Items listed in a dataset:
◇ ◇ ◇

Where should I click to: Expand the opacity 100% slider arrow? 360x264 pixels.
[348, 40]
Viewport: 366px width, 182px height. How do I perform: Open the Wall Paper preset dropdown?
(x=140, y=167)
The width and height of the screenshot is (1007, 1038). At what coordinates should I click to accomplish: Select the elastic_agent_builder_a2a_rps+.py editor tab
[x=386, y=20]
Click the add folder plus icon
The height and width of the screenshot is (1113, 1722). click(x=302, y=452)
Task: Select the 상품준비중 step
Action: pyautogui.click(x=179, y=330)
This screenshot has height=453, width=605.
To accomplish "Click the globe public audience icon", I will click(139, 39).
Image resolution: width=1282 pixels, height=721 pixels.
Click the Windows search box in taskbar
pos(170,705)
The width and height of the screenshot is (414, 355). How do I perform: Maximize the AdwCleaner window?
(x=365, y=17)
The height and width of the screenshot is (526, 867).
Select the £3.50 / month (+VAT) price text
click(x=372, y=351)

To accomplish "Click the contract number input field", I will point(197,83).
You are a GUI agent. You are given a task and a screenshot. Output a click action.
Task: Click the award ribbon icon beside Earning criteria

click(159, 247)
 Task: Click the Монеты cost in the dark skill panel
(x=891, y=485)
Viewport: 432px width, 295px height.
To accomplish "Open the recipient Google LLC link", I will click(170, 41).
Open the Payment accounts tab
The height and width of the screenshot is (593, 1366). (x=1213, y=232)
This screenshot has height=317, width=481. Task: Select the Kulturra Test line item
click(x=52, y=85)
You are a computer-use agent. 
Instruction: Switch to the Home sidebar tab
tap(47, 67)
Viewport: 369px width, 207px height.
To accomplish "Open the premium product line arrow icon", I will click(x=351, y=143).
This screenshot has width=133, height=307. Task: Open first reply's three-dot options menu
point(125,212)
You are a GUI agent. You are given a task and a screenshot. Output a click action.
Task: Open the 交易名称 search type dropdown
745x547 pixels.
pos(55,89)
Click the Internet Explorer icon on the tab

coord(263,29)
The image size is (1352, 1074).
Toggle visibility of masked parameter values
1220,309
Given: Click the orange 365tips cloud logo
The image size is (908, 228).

◇ ◇ ◇

The answer is to be one number: the count of lines in the entries containing the string "will".

--- Your solution ---
4